Create Dataset with data profiling option

  • Click on 'DATASETS' --> 'Datasets' from left navigation-bar.
  • Click on ➕ icon at the top right corner.
  • Enter the following information.
{
"Dataset Name": "covid19_daily_us_profile_<your_userid>"
"Description": "Covid-19 daily report of US as of 5/31/2021. The target location is Redshift."
"Domain": "workshop(workshop)"
"Data Classifications":
"Keywords": "Retail"
"Connection Type": "API (default)"
"File Type": "csv"
"Target Location": "Redshift"
"Update Method": "Append"
"My Data Files Have Headers": "Yes"
"Custom Delimiter": ","
"Enable Malware Detection": "No"
"Enable Data Profiling": "Yes"
}

Create Dataset

  • Click on 'Register' button at the bottom to move to the next step.
  • Click on the following CSV file to download it to your computer.

COVID-19 CSV File

  • Click on 'Click to upload' to upload the covid-19 csv file.
  • Click on 'Extract Schema' as shown below.
  • You will get a message 'File uploaded successfully'. Click OK.
  • A new screen will appear with the schema extracted as shown below.
  • Verify the columns and data types.
  • Change the 'Sort Key Type' to None.
  • Click on 'Publish Dataset'. You will get a 'completed the registration process successfully' message. Click OK.
  • Click on 'Files' tab. Upload the same covid-19 csv file again.
  • Data profiling jobs run at 12 AM UTC everyday.
  • Under the 'Profile' tab, you will see 'Schema & Data Profile'. If the data profiling option is disabled, you'd see 'Schema' only. Data profile is updated in this section as shown below.

Create Dataset

Enable data profiling for existing datasets.
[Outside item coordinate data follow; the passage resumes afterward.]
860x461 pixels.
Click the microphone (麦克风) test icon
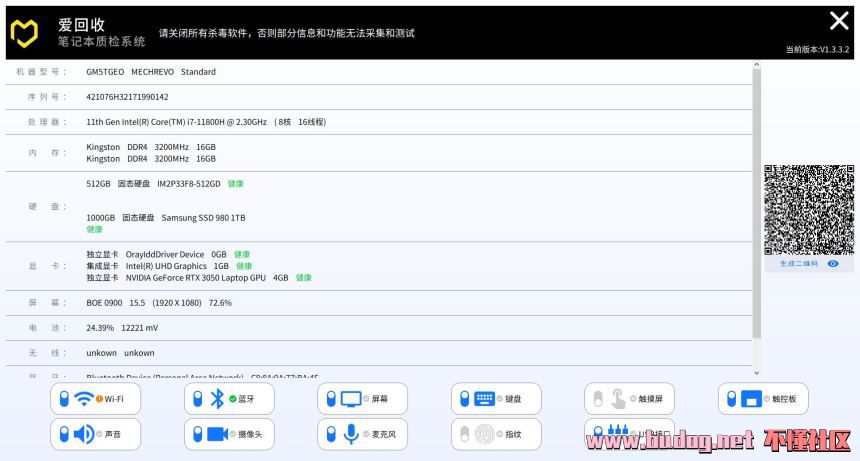point(351,434)
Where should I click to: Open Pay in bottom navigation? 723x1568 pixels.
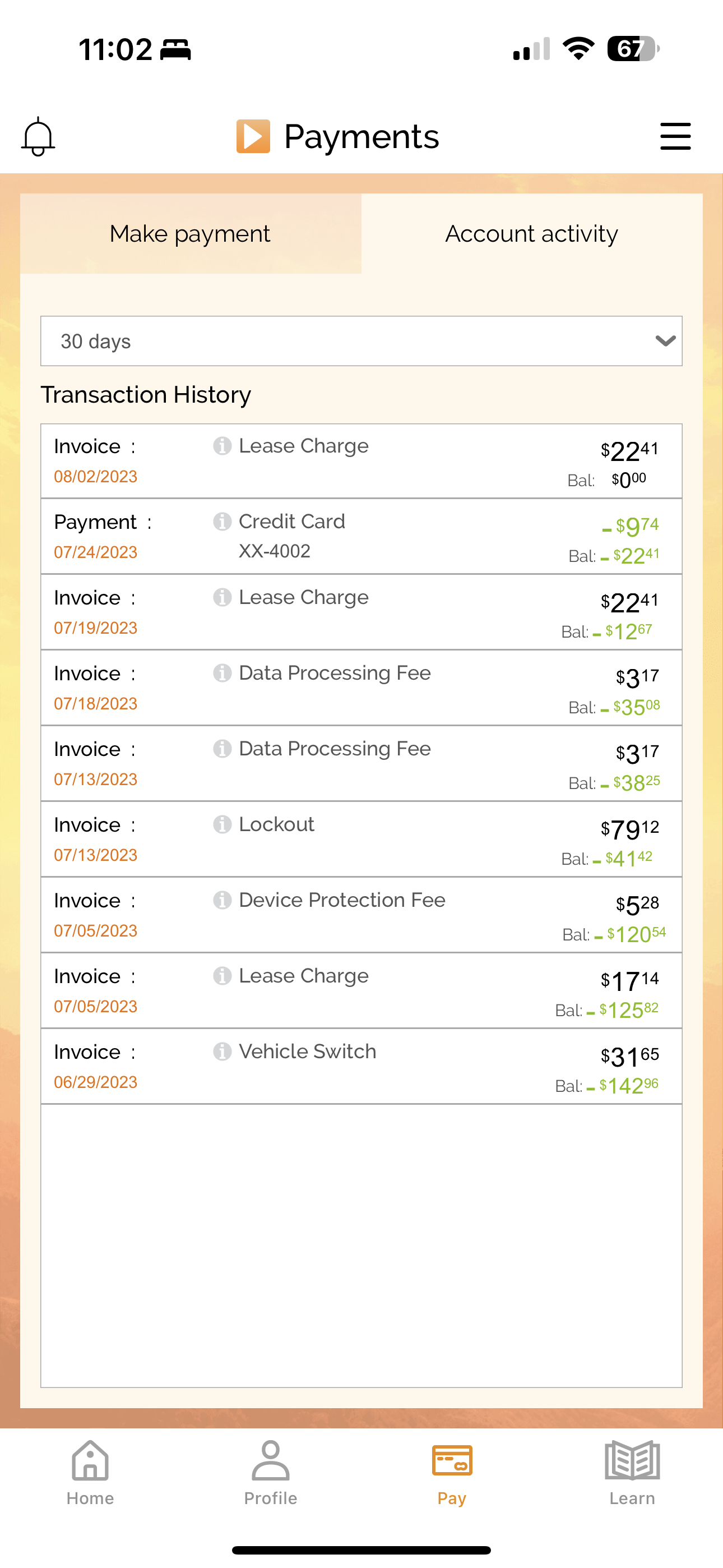[452, 1473]
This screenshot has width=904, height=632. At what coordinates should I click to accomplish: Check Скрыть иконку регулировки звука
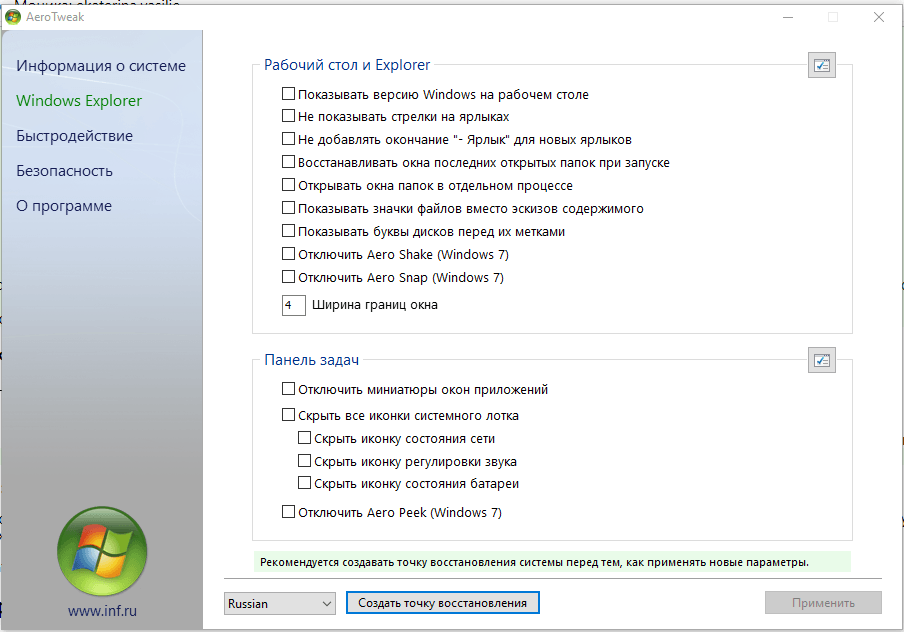pos(305,461)
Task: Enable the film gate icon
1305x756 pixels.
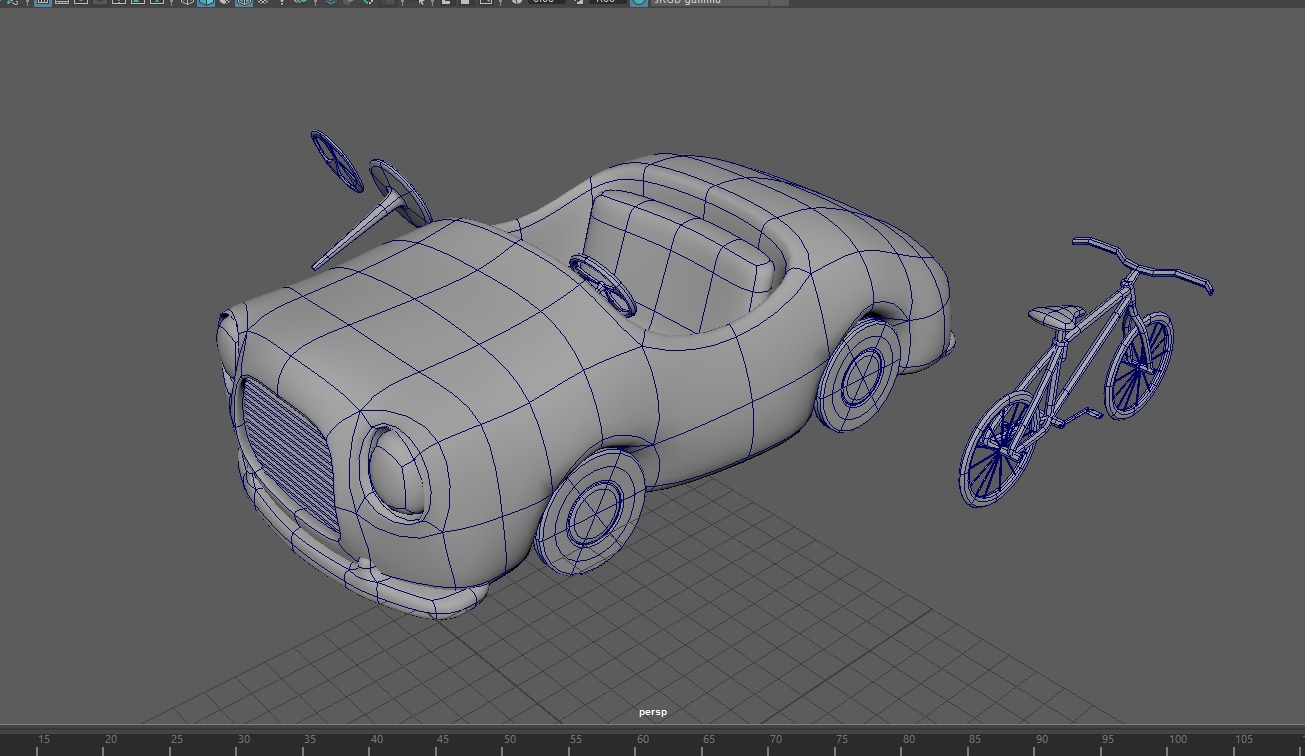Action: point(62,2)

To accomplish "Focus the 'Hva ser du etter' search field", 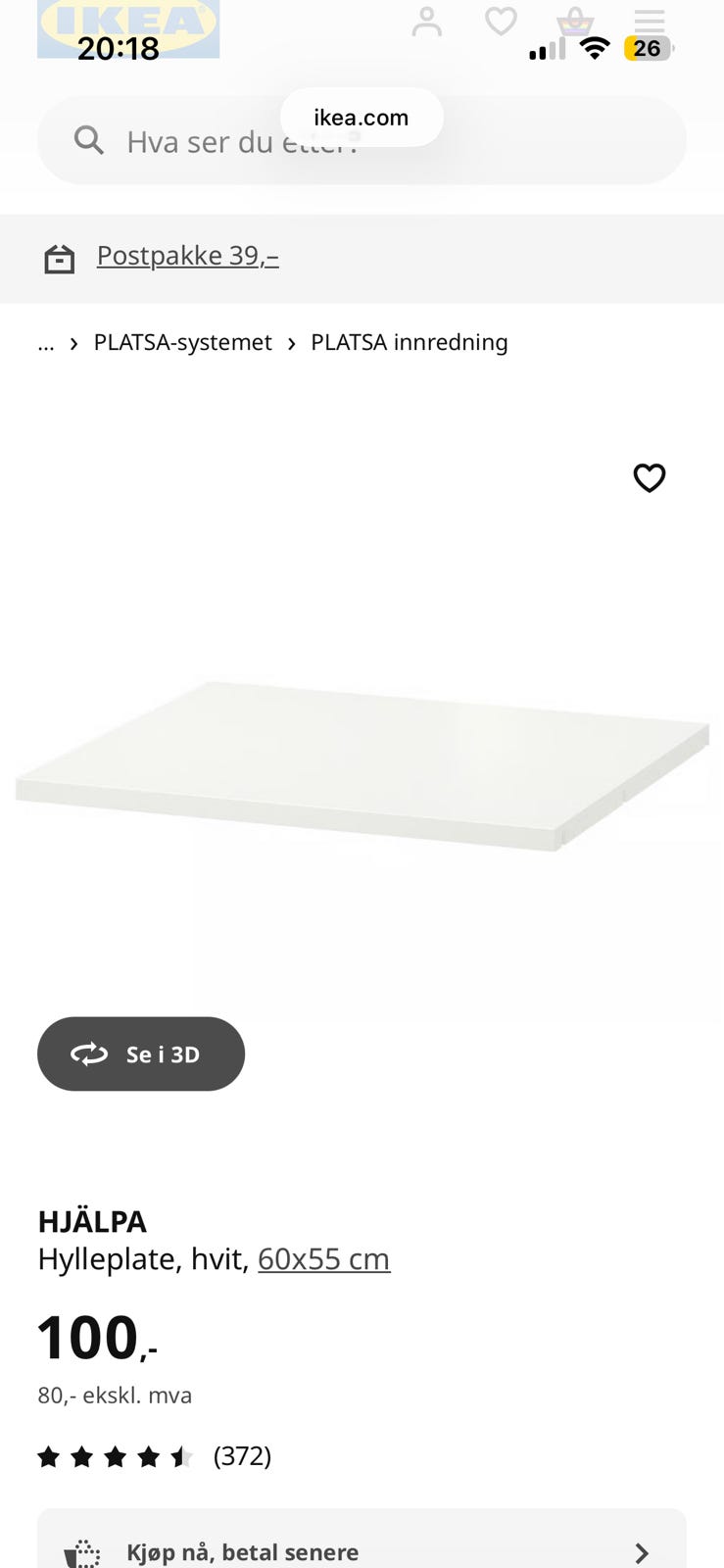I will pos(362,140).
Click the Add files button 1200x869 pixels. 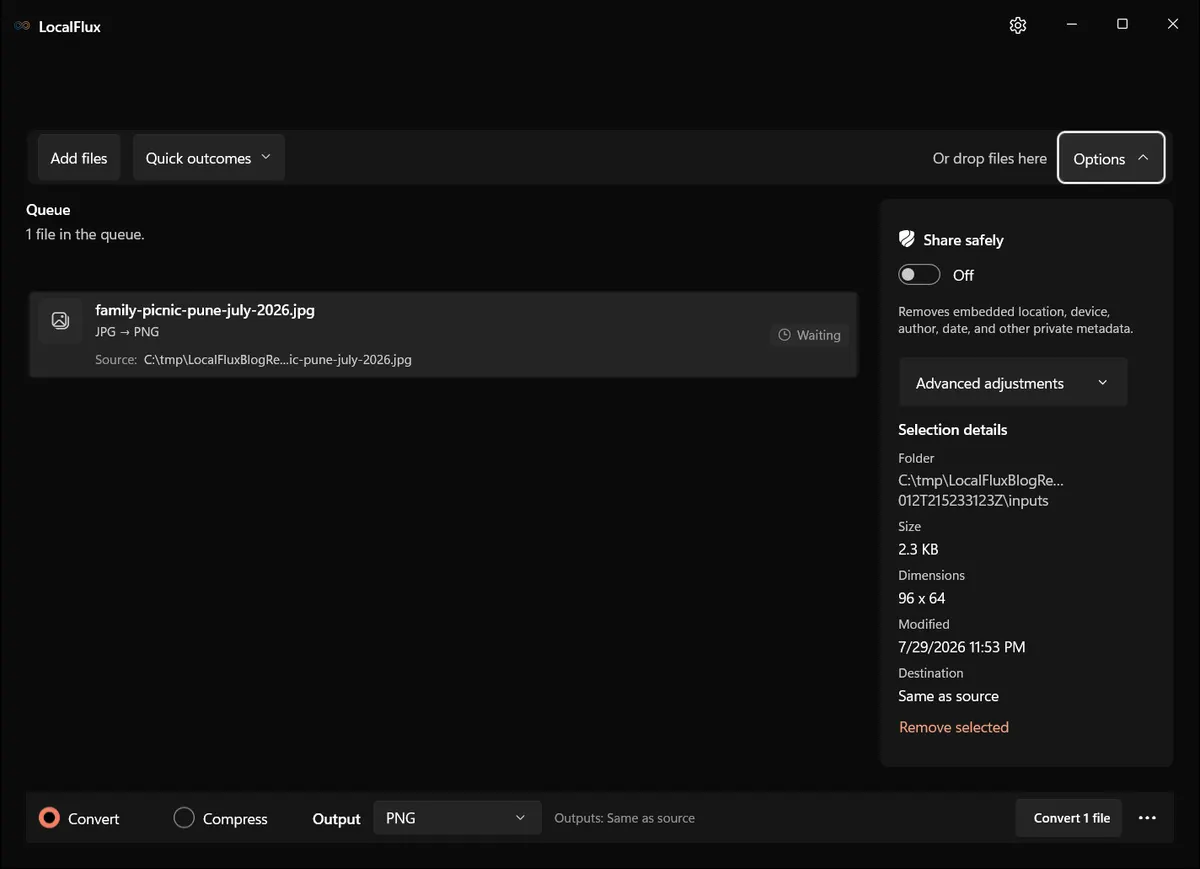click(x=79, y=158)
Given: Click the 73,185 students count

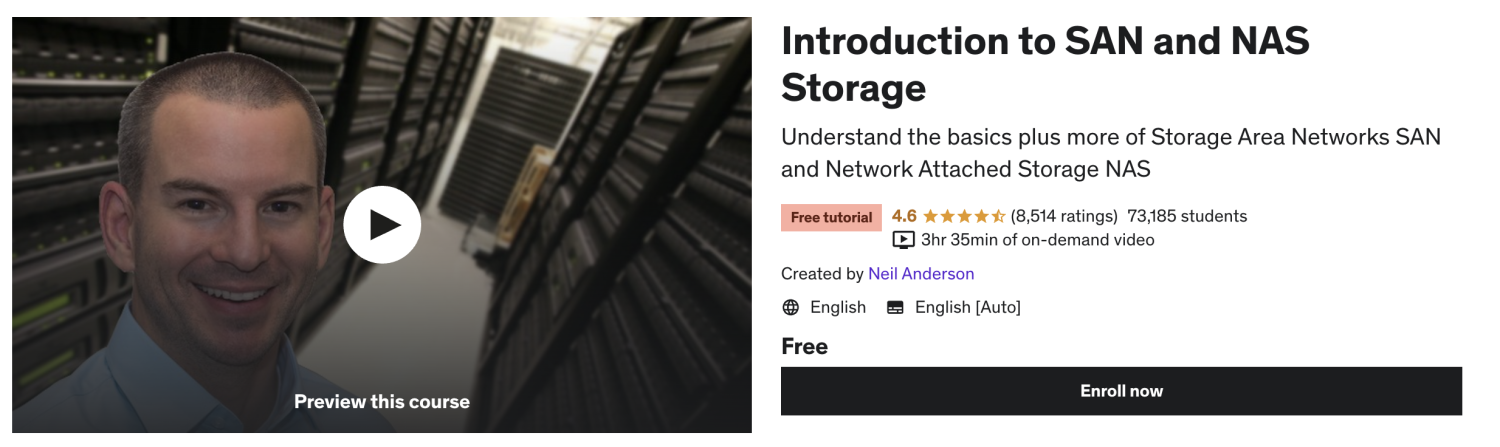Looking at the screenshot, I should [x=1187, y=216].
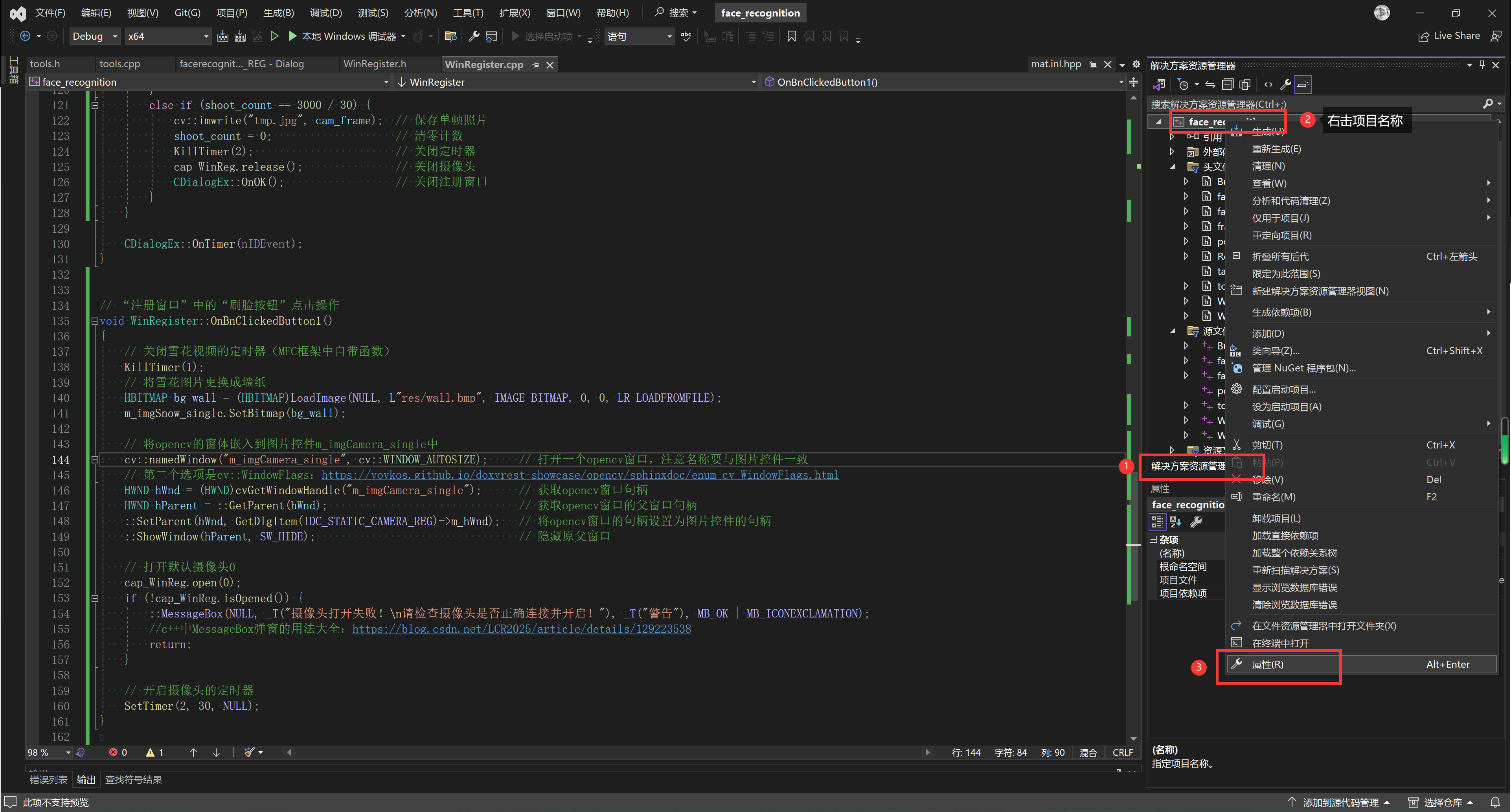The height and width of the screenshot is (812, 1511).
Task: Toggle auto-hide pin on Solution Explorer panel
Action: (x=1482, y=64)
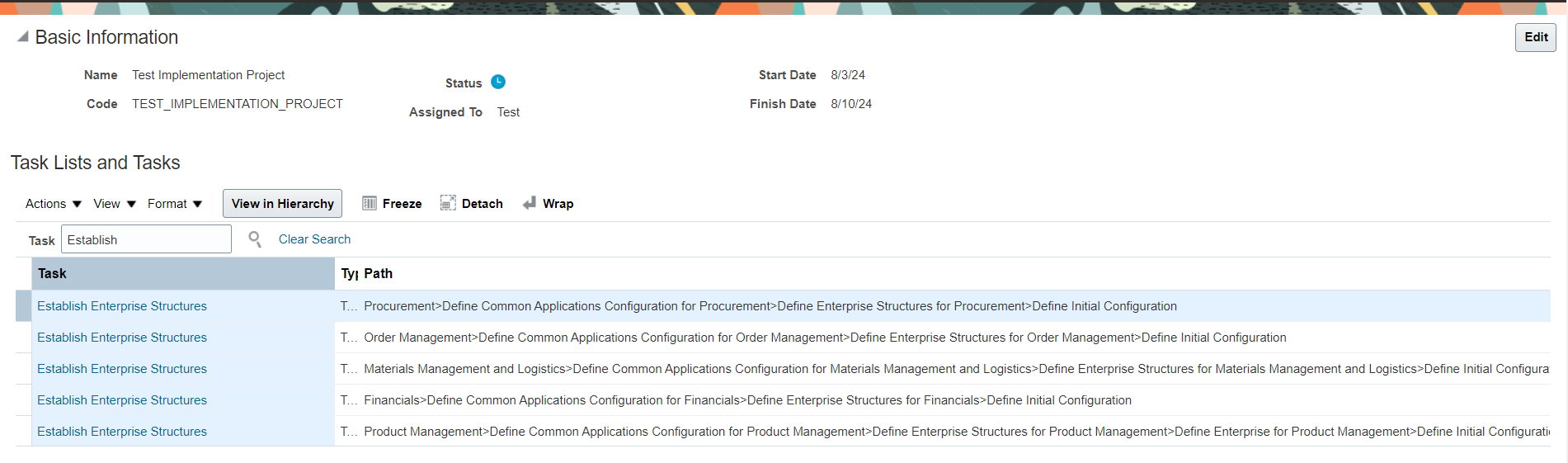Open Establish Enterprise Structures for Financials
Viewport: 1568px width, 463px height.
(x=122, y=400)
  • You may enable data profiling for existing datasets with target as Redshift or S3Athena. S3 datasets cannot be profiled.
  • Data profiling is enabled by clicking 'edit' ✏️ icon and change 'Enable Data Profiling' as 'Yes'.


tip
  • How long does it take for all data profiles to get updated?
    • Lets say there are 100 datasets to be profiled, and each dataset takes about 3 minutes (depends on the dataset size) for the data profile to be updated. With a concurrency factor of 5, the total time taken will be 20*3min = 60min.
  • What happens in case of failures?
    • In cases where a data profile fails to be extracted the error is displayed on the profile tab, and an email alert is sent to the subscribed user.